When the Red Flag Flew Over Iran
In 1920, a Soviet Socialist Republic was established in Iran’s Gilan province. A century later, the short-lived state stands as a powerful reminder of the long-running struggles in the Middle East to defeat both foreign imperialism and domestic oppressors.

Group photo of forest leaders in the province of Gilan, including Mirza Kuchak Khan. (Wikimedia Commons)
For five years, a group of nationalist guerrilla fighters and communists had roamed the forests of Gilan, an Iranian province curving around the southwestern shore of the Caspian Sea. On June 4, 1920, they entered the regional capital Rasht, proclaiming the Soviet Socialist Republic of Iran (SSRI).
“Now this national force,” they told the inhabitants, who welcomed them as liberators, “with the help and assistance of all the humanitarians of the world and with the perseverance of just principles of socialism . . . has entered the stage of the Red Revolution.”

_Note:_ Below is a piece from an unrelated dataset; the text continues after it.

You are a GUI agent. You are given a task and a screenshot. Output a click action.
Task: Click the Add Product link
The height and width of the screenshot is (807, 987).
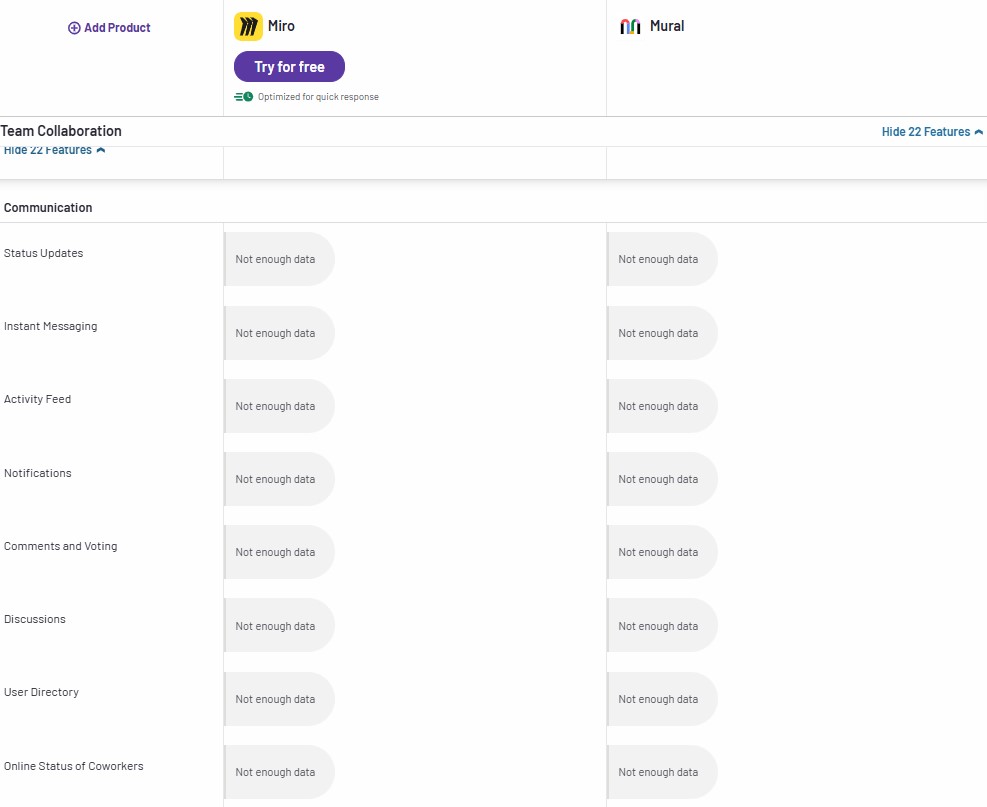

The revolution, they believed, wasn’t to be limited to Gilan — rather, it would challenge British imperialism and Iran’s collaborationist ruling class in the national capital, Tehran. And indeed for sixteen months, the red flag flew over the region, also casting a shadow over the rest of the country. Yet by October 1921, the central government troops, aided by the British, had managed to quell the Gilan rebellion, and Soviet Russia withdrew its support. These events paved the way for the autocrat Reza Khan, who had earlier that year risen to power through a coup in Tehran; this was the context in which he established the Pahlavi monarchy, which would endure until 1979.